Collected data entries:
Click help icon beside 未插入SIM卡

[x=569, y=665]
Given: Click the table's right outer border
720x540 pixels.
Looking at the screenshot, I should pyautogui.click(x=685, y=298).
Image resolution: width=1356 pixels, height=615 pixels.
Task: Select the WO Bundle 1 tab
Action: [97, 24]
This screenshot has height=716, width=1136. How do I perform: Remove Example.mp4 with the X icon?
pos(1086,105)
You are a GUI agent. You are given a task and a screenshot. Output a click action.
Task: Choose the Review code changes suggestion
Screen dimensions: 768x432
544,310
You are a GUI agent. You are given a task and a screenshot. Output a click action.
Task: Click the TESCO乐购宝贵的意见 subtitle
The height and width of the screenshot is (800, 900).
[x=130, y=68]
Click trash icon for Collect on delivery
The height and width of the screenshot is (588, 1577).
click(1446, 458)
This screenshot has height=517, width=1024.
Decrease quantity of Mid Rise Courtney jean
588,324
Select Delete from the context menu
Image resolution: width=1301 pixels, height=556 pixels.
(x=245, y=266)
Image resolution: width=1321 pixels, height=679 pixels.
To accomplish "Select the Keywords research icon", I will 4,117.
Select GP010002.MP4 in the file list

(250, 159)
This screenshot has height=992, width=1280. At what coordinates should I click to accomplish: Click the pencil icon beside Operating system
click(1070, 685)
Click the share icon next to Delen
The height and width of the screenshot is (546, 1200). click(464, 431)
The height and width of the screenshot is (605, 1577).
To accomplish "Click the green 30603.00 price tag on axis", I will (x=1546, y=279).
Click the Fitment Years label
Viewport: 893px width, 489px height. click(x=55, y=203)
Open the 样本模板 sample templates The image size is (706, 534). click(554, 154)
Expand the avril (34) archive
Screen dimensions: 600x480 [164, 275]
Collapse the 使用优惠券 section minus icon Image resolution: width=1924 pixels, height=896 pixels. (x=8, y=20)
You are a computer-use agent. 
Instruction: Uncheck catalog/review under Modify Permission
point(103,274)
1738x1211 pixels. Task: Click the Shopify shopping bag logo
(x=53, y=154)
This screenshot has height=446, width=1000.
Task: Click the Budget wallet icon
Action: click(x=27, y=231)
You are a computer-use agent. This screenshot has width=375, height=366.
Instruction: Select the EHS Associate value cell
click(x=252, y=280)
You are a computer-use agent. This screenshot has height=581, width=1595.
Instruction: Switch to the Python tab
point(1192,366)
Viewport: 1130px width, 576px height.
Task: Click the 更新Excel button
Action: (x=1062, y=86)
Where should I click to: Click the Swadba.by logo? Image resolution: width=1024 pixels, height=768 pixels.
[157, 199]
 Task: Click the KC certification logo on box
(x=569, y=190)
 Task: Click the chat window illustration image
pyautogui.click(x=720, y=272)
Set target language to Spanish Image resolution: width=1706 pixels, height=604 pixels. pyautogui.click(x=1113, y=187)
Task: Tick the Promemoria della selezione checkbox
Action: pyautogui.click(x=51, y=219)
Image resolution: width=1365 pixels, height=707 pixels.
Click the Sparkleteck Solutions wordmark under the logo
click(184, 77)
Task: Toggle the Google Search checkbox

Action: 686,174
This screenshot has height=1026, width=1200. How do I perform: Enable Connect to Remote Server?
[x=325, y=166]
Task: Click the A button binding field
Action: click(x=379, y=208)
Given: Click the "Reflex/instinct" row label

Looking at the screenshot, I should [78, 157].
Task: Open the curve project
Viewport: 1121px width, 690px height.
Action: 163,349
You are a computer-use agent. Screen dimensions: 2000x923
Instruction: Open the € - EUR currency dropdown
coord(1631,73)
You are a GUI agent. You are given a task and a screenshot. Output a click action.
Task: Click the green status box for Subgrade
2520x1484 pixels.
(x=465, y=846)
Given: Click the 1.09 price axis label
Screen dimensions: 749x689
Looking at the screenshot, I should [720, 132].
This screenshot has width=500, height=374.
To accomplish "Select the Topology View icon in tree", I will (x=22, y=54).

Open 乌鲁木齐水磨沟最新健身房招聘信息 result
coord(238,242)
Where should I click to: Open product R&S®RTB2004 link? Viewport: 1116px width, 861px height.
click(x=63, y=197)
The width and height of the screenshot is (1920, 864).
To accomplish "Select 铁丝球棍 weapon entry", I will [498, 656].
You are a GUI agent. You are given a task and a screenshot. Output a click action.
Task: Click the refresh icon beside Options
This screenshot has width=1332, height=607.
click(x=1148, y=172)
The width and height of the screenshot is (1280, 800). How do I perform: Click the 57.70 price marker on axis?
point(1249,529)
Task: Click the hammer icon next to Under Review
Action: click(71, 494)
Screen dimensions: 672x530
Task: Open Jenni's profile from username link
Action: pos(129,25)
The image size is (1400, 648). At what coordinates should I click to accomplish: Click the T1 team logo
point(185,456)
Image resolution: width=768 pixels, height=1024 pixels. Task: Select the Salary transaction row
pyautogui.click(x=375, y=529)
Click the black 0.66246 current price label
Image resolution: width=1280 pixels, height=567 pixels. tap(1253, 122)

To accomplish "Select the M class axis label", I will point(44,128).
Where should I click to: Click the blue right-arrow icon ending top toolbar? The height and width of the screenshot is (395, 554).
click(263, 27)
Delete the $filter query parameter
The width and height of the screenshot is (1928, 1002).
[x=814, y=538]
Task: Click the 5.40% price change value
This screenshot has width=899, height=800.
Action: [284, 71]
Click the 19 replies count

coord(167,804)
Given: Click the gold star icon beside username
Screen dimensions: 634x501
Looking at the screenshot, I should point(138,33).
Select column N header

(Aim of the exercise):
Wherever "green" appears in a line of the entries, copy that line.

(Result):
To accomplish "Click the green 30603.00 price tag on axis", I will (x=1546, y=279).
Task: Click the green status box for Subgrade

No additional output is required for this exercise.